• **EXTRACT PROVIDED**
-- BEGIN --

The next time the team went east, it is recorded that Kid Baldwin scored an even rarer coup. One night the Reds were awakened in their rooms at the U.S. Hotel in Boston by the sounds of a German band playing in the hotel’s courtyard. The players began to amuse themselves by dropping water on the musicians, and Baldwin scored a bull’s-eye when he dropped a glass so that it dropped squarely into the mouth of a horn. On the field, however, things were not going as well. He caught only one game during the entire trip. While the team was still in Cincinnati there had been the usual rumors of drinking and late-night carousing, this time with the heavyweight boxer Peter Jackson. Caylor, now a New York newspaperman and still Baldwin’s bitter enemy, happily reported, “Baldwin’s hands were so sore that he had to sit up all last Sunday night with a glass wrapped around them.” (Cincinnati Times-Star, June 5, July 1, 15, and 22, and Aug. 29, 1890; The Sporting News, July 5 and 19, 1890)

-- END --

• **PROVIDED DATA**
-- BEGIN --

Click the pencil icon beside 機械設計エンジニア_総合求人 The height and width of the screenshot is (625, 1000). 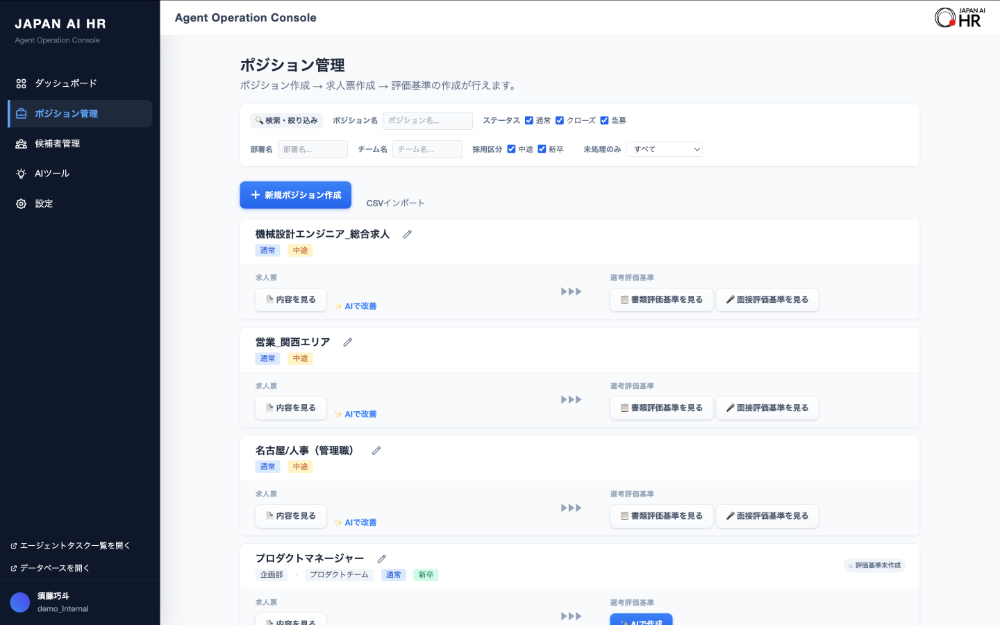pyautogui.click(x=407, y=232)
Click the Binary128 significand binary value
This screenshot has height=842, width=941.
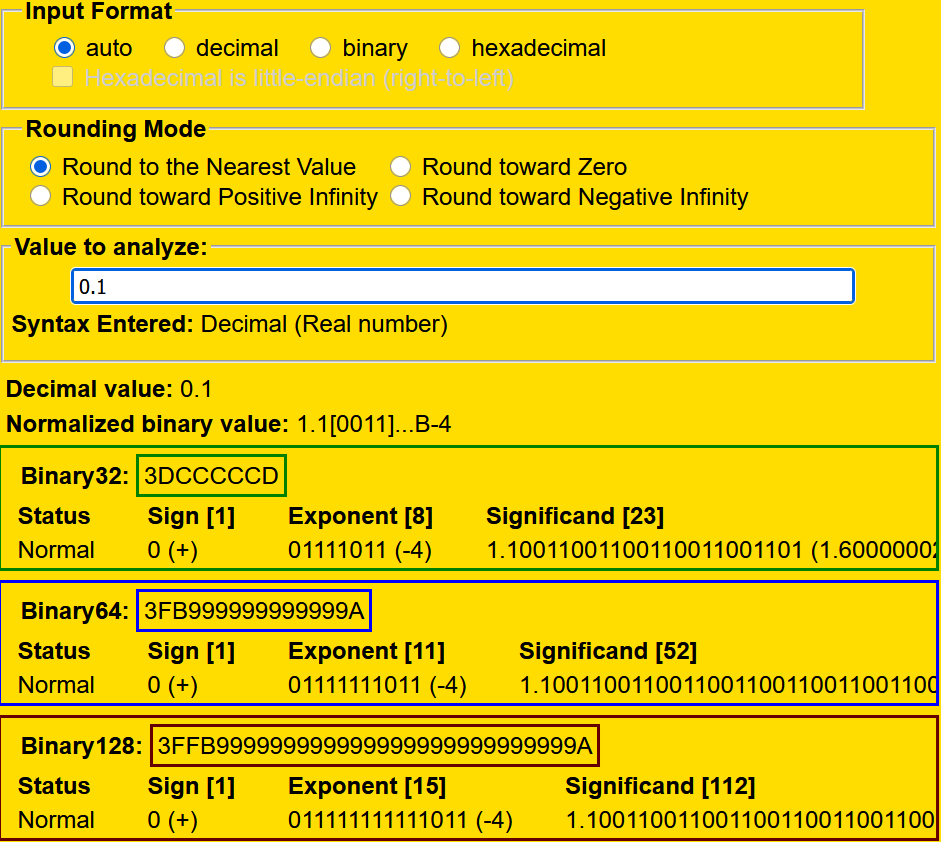coord(750,821)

-- END --

Please answer from the passage about Kid Baldwin: where in Boston were the Reds staying when a German band woke them?

• **EXPECTED ANSWER**
The U.S. Hotel.